(Exercise prompt): Set down exactly the lines in the records below that run from the line with "Task: Select the return false statement" to the line with "Click the dialog's", inclusive, and nothing more.

= Beginning of Section =

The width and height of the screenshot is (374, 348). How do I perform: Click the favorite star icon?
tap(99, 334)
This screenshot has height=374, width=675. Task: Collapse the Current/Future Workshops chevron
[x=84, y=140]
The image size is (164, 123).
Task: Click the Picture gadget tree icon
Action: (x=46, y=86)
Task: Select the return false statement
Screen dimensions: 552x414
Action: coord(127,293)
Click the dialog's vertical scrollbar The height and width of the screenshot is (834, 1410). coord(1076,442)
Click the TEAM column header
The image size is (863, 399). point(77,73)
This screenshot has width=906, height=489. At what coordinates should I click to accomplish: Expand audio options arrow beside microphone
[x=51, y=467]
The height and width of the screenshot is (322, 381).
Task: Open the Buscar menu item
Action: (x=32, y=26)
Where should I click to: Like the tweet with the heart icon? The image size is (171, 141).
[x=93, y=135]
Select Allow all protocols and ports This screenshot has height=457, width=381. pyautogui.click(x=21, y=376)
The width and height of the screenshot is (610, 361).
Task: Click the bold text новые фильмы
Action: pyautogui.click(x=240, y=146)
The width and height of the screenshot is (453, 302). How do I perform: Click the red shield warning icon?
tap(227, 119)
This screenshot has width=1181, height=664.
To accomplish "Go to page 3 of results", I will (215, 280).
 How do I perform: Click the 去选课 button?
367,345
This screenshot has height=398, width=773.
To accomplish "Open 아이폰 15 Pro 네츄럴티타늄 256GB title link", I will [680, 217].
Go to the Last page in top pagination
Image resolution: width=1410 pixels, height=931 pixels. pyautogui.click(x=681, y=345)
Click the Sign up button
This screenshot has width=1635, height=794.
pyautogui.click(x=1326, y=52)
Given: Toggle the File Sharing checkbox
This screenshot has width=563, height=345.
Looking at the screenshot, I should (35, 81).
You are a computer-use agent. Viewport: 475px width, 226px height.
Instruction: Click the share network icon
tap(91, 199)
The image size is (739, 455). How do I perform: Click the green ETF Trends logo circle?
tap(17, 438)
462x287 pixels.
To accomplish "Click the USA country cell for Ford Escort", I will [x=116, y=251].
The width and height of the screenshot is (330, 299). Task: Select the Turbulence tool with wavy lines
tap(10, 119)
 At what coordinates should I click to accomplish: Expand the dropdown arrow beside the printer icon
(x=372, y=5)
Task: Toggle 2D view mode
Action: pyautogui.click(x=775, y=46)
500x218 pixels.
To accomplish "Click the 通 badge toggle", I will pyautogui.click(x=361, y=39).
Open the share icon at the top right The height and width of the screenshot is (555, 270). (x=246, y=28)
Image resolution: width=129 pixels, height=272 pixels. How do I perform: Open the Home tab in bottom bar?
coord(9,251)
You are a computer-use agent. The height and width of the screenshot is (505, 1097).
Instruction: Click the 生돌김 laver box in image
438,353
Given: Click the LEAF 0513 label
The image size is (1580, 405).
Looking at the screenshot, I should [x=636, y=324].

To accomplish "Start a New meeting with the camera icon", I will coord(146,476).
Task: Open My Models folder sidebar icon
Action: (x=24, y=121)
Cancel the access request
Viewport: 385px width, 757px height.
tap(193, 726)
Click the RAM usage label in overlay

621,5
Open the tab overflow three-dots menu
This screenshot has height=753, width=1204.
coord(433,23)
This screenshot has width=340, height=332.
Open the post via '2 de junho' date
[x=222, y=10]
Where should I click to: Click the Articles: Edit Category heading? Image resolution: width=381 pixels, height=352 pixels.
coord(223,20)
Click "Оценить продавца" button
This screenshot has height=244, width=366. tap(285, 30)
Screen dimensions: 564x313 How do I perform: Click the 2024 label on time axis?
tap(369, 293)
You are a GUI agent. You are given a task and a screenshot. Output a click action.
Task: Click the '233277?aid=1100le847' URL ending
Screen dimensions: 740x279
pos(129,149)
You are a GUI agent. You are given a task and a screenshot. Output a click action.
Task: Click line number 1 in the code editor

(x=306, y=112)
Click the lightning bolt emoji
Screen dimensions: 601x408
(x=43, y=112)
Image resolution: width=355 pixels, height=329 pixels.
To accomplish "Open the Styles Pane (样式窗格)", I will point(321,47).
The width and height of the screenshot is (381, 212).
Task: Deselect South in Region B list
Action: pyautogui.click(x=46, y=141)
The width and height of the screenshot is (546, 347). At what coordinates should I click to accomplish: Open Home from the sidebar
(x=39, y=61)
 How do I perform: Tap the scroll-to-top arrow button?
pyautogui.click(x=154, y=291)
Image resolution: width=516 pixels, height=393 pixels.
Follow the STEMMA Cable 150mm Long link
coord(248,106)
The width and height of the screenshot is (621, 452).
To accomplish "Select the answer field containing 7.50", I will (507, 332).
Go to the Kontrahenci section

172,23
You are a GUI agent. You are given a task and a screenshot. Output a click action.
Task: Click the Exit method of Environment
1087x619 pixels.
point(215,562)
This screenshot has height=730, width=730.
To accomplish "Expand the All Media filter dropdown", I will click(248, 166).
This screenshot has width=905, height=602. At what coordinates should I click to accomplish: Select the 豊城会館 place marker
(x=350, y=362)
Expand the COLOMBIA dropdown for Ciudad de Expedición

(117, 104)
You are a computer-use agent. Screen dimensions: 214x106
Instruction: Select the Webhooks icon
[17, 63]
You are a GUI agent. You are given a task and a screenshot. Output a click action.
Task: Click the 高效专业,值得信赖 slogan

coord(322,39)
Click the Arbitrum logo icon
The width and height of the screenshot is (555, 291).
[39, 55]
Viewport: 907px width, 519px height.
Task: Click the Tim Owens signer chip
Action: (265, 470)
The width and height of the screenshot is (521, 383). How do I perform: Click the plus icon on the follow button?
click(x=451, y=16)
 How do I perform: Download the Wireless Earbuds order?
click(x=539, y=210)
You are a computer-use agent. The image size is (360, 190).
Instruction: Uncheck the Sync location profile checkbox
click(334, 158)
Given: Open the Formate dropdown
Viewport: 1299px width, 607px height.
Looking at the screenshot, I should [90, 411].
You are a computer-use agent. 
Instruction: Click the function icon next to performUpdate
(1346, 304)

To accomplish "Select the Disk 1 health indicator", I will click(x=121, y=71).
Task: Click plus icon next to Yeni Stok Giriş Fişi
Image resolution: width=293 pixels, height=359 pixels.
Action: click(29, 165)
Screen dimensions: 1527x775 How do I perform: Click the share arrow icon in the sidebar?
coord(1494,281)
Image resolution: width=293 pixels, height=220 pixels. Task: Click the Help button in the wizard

= End of Section =

(Your response):
Task: Select the return false statement
Screen dimensions: 552x414
Action: coord(127,293)
Click the dialog's vertical scrollbar The height and width of the screenshot is (834, 1410). coord(1076,442)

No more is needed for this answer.